对早期RA 患者进行及时有效的治疗能减轻关节内滑膜炎症,降低疾病活动度,有效延缓骨质破坏,保护关节功能[11-12],一旦疾病进展到关节结构破坏、影响生理功能的地步,治疗只能改善局部症状,生理功能的丧失将无法恢复。因此,有效诊断与鉴别诊断早期RA,特别是处于早期非典型关节炎时期的RA,抓住早期“治疗窗口”,具有重要的临床意义[2]。

RA 患者由于自身免疫反应产生大量炎症因子累及关节内滑膜组织,临床表现常以全身多发性、对称性小关节受累为主,受累关节数量往往多于非RA关节炎患者,且常伴RF 和抗CCP 抗体阳性[1]。本研究显示,早期RA 患者TJC28、SJC28、RF 及抗CCP抗体阳性率均高于非RA 组(P<0.01),而ESR 及CRP 两组差别不大(P>0.05)。RA 受累关节分布特征对于其诊断与鉴别诊断有一定的临床意义,Sun 等[6]研究表明,早期RA 患者受累关节以腕关节和第2、第3 掌指关节及第2、第3 近端指间关节为主。

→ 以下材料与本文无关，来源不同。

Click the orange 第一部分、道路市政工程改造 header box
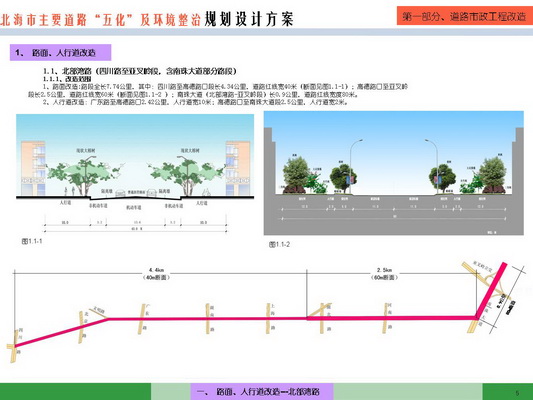533x400 pixels. click(465, 16)
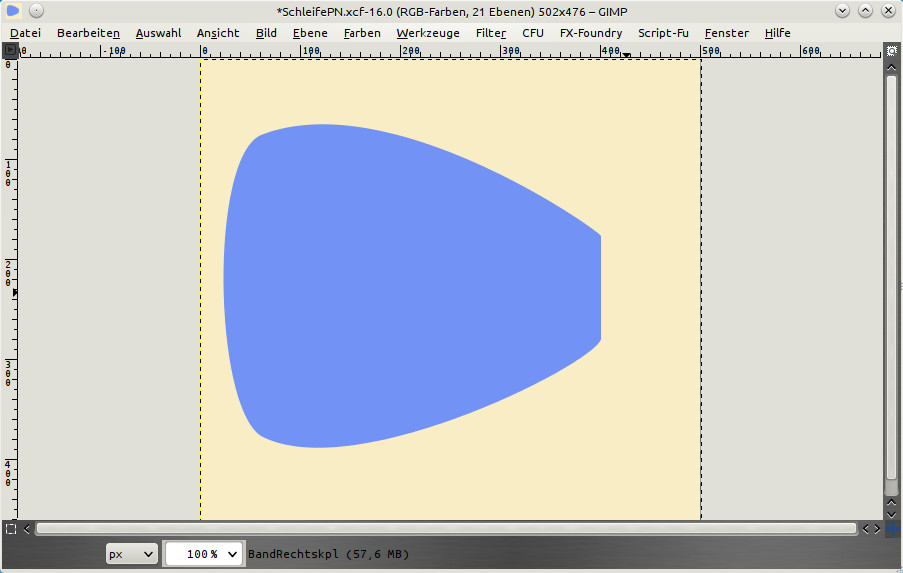903x573 pixels.
Task: Toggle Quick Mask at bottom-left corner
Action: point(10,528)
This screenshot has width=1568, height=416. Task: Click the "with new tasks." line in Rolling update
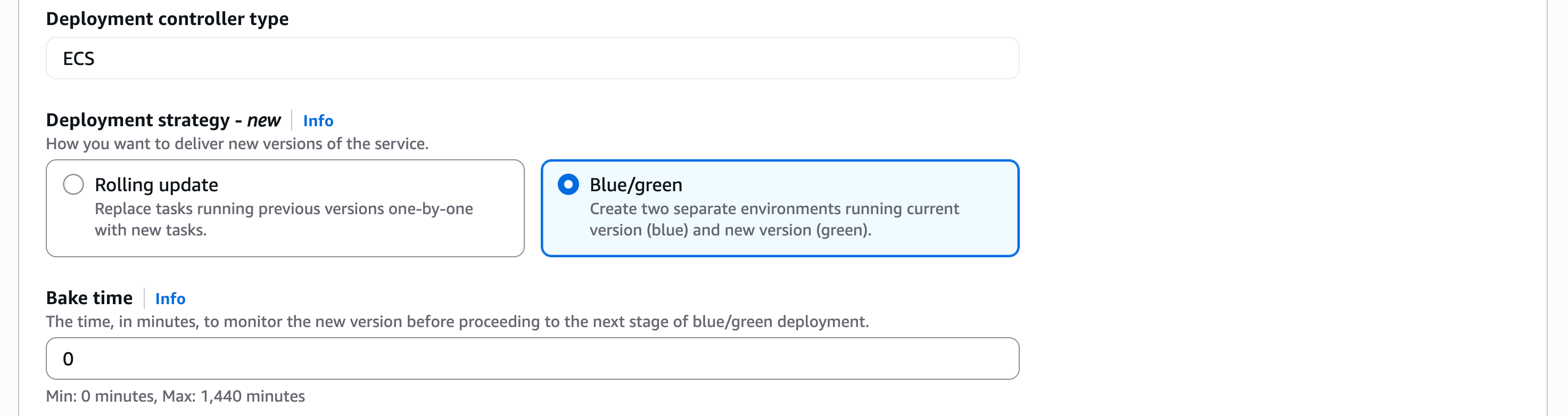click(151, 230)
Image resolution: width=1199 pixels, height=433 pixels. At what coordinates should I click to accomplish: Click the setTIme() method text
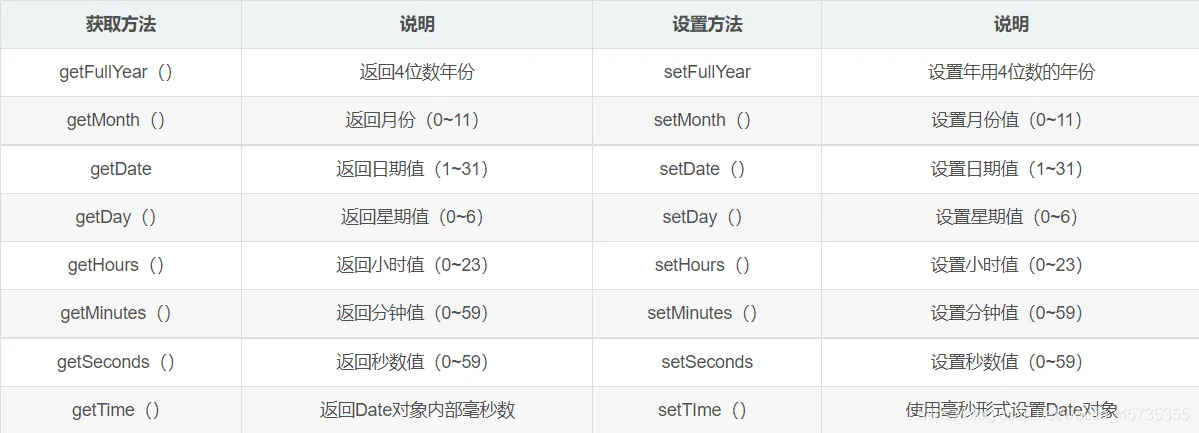[703, 410]
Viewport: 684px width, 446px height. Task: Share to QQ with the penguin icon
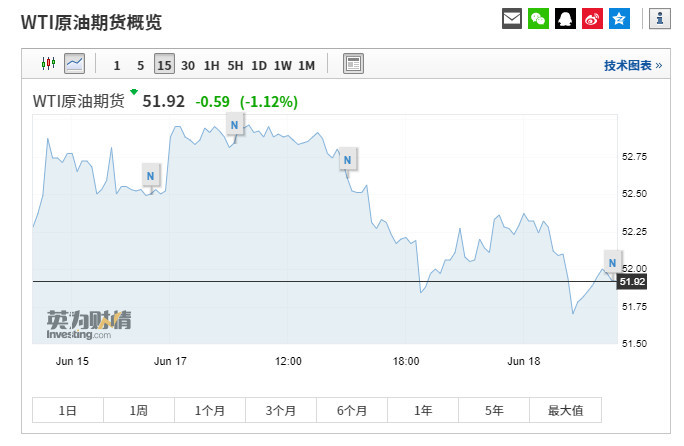click(565, 19)
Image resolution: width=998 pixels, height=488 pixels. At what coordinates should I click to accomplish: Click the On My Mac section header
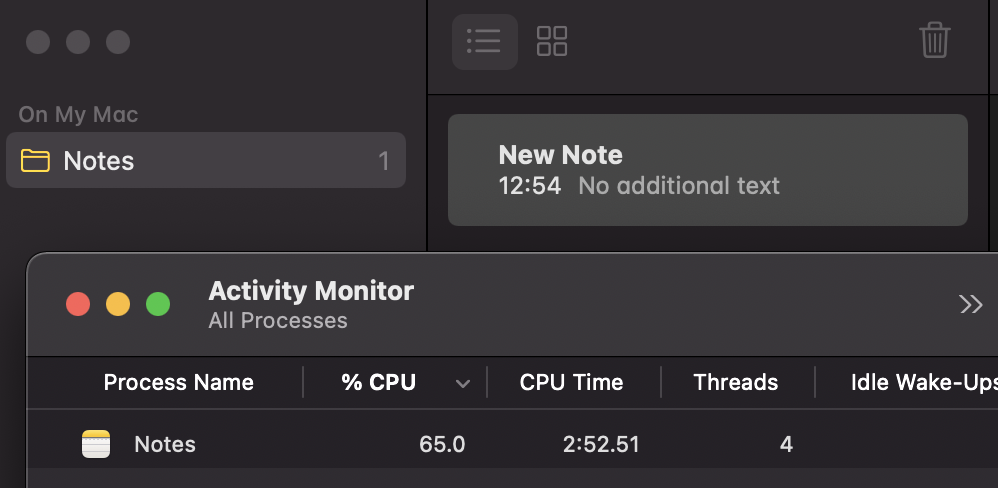tap(78, 114)
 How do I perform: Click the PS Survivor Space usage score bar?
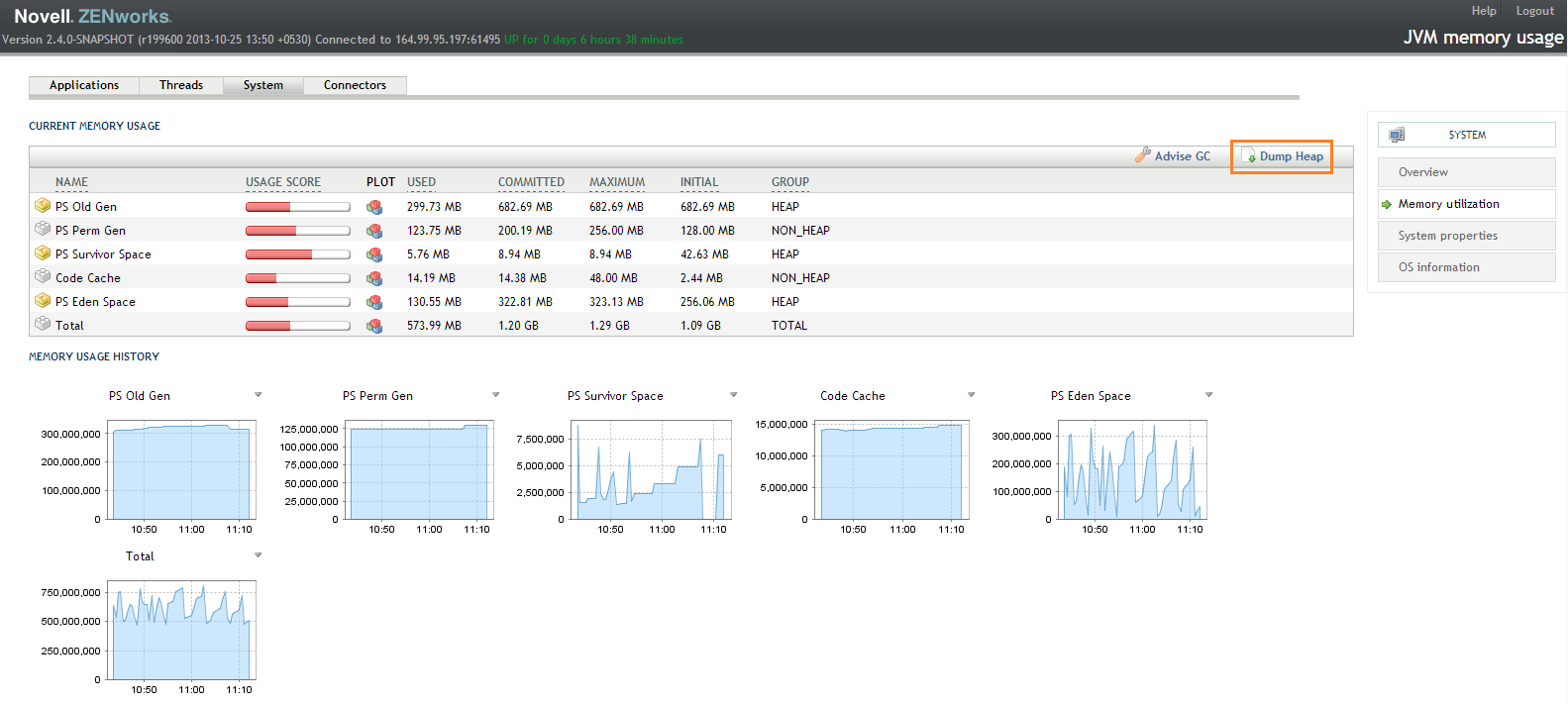coord(297,254)
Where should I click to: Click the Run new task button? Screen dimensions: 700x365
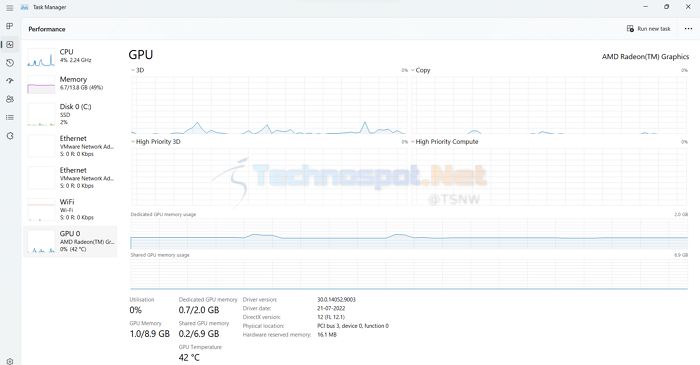[648, 29]
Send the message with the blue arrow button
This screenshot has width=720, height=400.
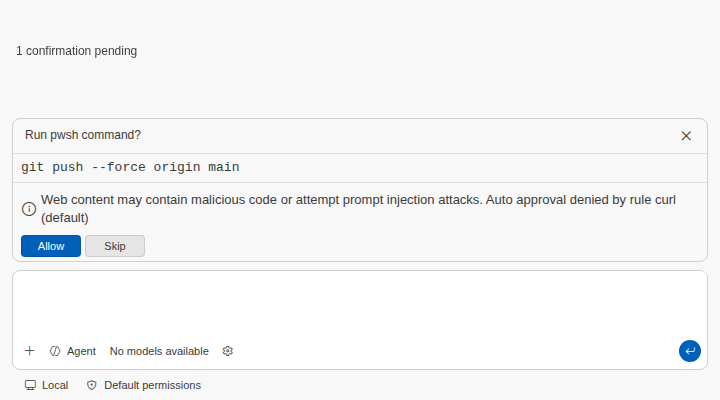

RA 自身免疫反应产生大量细胞炎症因子,包括肿瘤坏死因子(tumor nestosis factor-alpha,TNF-α)、白细胞介素-1(interleukin-1,IL-1)、IL-6、IL-17等,这些细胞炎症因子不仅参与RA 关节内炎症,同时还促进破骨细胞增殖并激活体内自身免疫性骨反应,导致骨质侵蚀、破坏[13-15]。早期RA 病理学以滑膜增生、滑膜炎等关节内炎症为主,IL-1、IL-6、IL-17等炎症因子产生导致滑膜、腱鞘等组织炎症性增生、增厚,同时TNF-α 还能促进血管增殖,促进滑膜、腱鞘等组织内毛细血管生长[16-17]。本组研究显示,早期RA 患者滑膜增生、滑膜炎、腱鞘炎及骨侵蚀明显高于非RA 患者(P<0.05)。

肌骨超声不仅可以评估滑膜增生、滑膜炎、关节腔积液、骨质侵蚀以及肌腱、腱鞘炎症性改变,同时能量多普勒超声还可以探测到滑膜、腱鞘组织内低速炎症性血流信号[6,18]。MRI 不仅可以评估滑膜炎、腱鞘炎、关节腔积液,还可以评估骨侵蚀及骨髓水肿,能为早期RA 诊断与鉴别诊断提供全面而可靠的信息。本组研究显示,超声和MRI 在滑膜炎和腱鞘炎阳性率差别不大(P>0.05),而骨侵蚀和骨髓水肿阳性率MRI 明显高于超声(P<0.05),超声在滑膜炎、腱鞘炎等关节内炎症诊断可靠性较高,与MRI 诊断差别不大。因此,超声在早期RA 诊断与鉴别诊断中具有广阔的应用前景。

综上所述,早期RA 肌骨超声以滑膜增生、滑膜炎、腱鞘炎等关节内炎症为主,常伴骨侵蚀。肌骨超声在滑膜炎、腱鞘炎等关节内炎症评估中具有较高的可靠性,可与MRI 相媲美,能有效协助临床诊断与鉴别诊断早期RA。